** DOCUMENT PASSAGE follows **
Western dishes tend to be characterized by their main ingredients. For example, a typical Western cookbook is divided into such sections as meats and poultry; vegetables; pasta, rice and grains, etc. When planning a meal, the Western chef will strive for a salad, a main dish, and side dishes that go well together and satisfy the four basic food groups.

Japanese food, on the other hand, is categorized by method of preparation. A Japanese chef seeks a variety of dishes from the different cooking categories.

Nimono includes dishes made by gently boiling or simmering such ingredients as vegetables, meat or fish in a seasoned broth. Yakimono is food prepared by broiling, usually over a charcoal fire.

Tempura, deep-fried food in batter that is one of the most common Japanese dishes in North America, belongs to the group agemono. Nabemono consists of hearty meat, fish, vegetable, tofu and sometimes noodle dishes cooked in a large pot, usually right at the table, such as sukiyaki.
** End of DOCUMENT PASSAGE **
AIM OF THE TASK: Carry on the passage about Japanese cooking categories, beginning after its final sentence. The material that follows has nothing to do with this work.
** DATA SHOWN follows **
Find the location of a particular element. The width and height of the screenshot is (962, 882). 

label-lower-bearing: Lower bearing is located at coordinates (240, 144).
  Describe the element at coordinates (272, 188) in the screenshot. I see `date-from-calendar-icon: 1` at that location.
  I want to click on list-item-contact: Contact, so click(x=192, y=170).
** End of DATA SHOWN **
RESPONSE:
Tsukemono are pickled vegetables that can be found with most Japanese meals. Ohitashi are boiled green vegetables served with soy sauce and topped with sesame seeds or katsuobushi (dried bonito fish shavings). Aemono, made up of cooked vegetables and seafood, are served cold and tossed with various sauces.

Utensils and serving dishes are as numerous and varied as the foods themselves. The goal is achieving harmony between the color of the food and the dish in which it is served.

Serving the food, like cooking it, is considered an art. As a rule, round foods are served in square vessels, and square-shaped foods in round vessels.

The following recipes are from Keiko Shiba of Gravier Inc., a Redmond, Wash., food company. Many of the Japanese ingredients they include - such as sake (rice wine), mirin (sweet rice wine) and nori (dried seaweed sheets) - can be found in larger supermarkets.

Several recipes call for dashi, a subtly flavored Japanese soup stock. An instant powder, dashi-no-moto, is available at Asian markets (look under “Oriental Goods” in the Yellow Pages for one near you). Supermarkets may also carry somewhat similar broth mixes.

For the most authentic flavor, here is a recipe for making dashi from scratch. Dried kelp and bonito (fish) flakes are also available at Asian markets.

Basic Soup Stock (Ichiban Dashi)

2-1/2 quarts cold water

3 inches dried kelp (kombu)

1 ounce dried shaved bonito flakes (katsuobushi)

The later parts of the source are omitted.